DOCUMENT SEGMENT ▸
Monday, June 13, 2005

Meeting the Martian While Driving Late

Wherein our hero attempts to integrate the perennially disparate components of his life, experience and thought. Syphisian, no doubt, but he has learned to smile.

Ray Bradbury gave me the title of tonight's post. One of my favorites, Bradbury is a poet writing prose, Science Fiction prose. You can taste his words as they ooze like honey from the pages, intoxicated by phrases that have few equals in any literature. There are very few good Sci Fi writers, he is among the best.

In one of the stories in the Martian Chronicles, he describes a late night meeting between a human truck driver and a Martian transport driver on a highway connecting two human settlements on Mars, a Mars of an earlier human conception, where civilization existed, ancient and sublime till it was destroyed by human disease. The meeting crosses the boundaries of time, an intersection of nows that occur when we ignore the illusion of linearity that the universe presents.

So it is with tonight, a late night intersection of time and thought and feeling. I am am alone tonight, Wife is out of town on a business trip, my son is gone to his mother's for the summer and I have the place all to myself. A rare treat, and one that I relish. Don't get me wrong, I love having the Wife about and the kids underfoot, but occasionally the solitude is welcome.

So, update on life. I am spending two hours every morning practicing with the Chinese straight sword, still a beginner, but learning. It is, of course, very different from the rapier, it is a cut and thrust weapon, shorter, but offering more types of moves and varieties of attack. Still, the rapier by nature of its simplicity and reliance on the thrust has significant advantages, and it is not clear to me, in the contest of Musketeer and Jian master, who would prevail. My current favorite is a new purchase from China, biased on a 17th century design. It is heavier than my Damascus blade and has a true point, less quick, not as potentially razor sharp, but with more heft and thrust. Wife has become accustomed to seeing me whirling on the back deck, sword in hand, just as she has accepted that my friend Dick and I suit up once a week in a mad attempt to run each other thru. We all have our quirks, her's is reality TV,mine is edged weapons.

One other thing, I have started the long, slow process of iron palm training. It involves repeatedly striking first a bean bag, then progressing to a gravel bag and finally a bag of steel shot, all the while learing how to direct your chi. The final goal is breaking bricks. I will keep you appraised of progress.

Why, you might ask, all the focus on arts martial and painful. No Virginia, I neither worship at the leather alter of St. Pervertis the Flagellent, nor do I feel the need to play monkey penis games with other men at the local bar.

By now even the most casual of readers can tease the essence of my opinion on the level of control granted to mortals (none, nada, neyt, na, ixnay)and the pain, suffering and misery that said mere mortals bring to themselves when they lose sight of this simple fact. All we ever control is our own actions and reactions(am I not getting annoyingly repetitious, class),and the key to that is a discipline. Spiritual disciplines come in many flavors and forms and I have tried many. I find, in the end, that the martial disciplines, when approached in the right spirit, do the trick.

Swing a sword, save your sanity?

Hmm, note to self, need a better tag line.

Well, off to bed, get sleep while I can. Looks like I am in for another 36 hour marathon tomorrow.

WORK REQUEST ▸
Rewrite everything in the blog post from "One other thing, I" down to "appraised of progress.", changing "steel shot" to "iron pellets".

ENTRIES SUPPLIED ▸
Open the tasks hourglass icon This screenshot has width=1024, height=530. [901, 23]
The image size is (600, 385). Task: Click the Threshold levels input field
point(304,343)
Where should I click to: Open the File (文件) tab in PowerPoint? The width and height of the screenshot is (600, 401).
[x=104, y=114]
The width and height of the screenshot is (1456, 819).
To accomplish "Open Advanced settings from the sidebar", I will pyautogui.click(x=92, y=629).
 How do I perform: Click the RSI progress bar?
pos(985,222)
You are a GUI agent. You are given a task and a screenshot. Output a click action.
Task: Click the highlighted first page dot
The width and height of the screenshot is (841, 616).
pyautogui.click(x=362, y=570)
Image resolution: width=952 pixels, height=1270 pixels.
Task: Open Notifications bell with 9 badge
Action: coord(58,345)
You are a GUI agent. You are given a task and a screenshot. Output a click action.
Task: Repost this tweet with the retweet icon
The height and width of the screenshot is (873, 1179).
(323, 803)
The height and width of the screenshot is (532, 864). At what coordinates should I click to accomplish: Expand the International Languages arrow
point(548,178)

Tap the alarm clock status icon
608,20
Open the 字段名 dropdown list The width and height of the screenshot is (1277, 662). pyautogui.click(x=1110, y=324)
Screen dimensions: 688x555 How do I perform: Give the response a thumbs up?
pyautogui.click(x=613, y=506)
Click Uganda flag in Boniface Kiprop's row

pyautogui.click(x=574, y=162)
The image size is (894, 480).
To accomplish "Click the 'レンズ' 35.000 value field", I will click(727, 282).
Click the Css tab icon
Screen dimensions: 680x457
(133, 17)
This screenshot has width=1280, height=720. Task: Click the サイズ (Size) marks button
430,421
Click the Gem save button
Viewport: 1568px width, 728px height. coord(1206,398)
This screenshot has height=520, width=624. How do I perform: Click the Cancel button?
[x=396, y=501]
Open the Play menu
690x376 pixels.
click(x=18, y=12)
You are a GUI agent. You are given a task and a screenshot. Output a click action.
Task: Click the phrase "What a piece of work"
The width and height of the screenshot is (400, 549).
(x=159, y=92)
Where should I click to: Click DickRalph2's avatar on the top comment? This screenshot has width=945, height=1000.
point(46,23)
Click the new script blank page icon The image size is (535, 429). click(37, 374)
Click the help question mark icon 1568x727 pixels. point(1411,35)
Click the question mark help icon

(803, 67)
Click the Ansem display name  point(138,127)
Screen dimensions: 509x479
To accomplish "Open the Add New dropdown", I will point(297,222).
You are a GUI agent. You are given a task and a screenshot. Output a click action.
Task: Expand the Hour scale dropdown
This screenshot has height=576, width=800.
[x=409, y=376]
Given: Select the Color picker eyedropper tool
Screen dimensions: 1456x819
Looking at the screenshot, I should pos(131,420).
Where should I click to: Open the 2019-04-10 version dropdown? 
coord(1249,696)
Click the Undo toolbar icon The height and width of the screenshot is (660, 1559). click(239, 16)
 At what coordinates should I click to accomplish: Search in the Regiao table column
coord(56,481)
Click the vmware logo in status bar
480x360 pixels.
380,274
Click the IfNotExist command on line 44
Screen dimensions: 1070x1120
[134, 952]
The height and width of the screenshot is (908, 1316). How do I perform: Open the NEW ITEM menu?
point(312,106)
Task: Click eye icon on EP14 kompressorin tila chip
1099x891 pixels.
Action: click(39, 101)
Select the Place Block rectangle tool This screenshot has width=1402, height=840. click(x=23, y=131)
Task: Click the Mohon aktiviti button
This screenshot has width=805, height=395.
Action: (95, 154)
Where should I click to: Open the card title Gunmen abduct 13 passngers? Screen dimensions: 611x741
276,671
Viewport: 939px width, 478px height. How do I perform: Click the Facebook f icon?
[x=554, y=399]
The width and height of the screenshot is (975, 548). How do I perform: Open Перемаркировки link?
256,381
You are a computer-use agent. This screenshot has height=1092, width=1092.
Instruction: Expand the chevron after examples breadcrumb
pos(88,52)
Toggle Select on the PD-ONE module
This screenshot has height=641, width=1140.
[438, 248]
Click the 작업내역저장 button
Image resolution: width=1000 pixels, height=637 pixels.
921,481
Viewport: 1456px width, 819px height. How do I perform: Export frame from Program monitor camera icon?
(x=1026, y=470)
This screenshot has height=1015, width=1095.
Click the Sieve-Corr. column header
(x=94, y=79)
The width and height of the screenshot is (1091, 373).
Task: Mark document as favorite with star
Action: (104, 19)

EXERCISE ANSWER ▸
One other thing, I have started the long, slow process of iron palm training. It involves repeatedly striking first a bean bag, then progressing to a gravel bag and finally a bag of iron pellets, all the while learing how to direct your chi. The final goal is breaking bricks. I will keep you appraised of progress.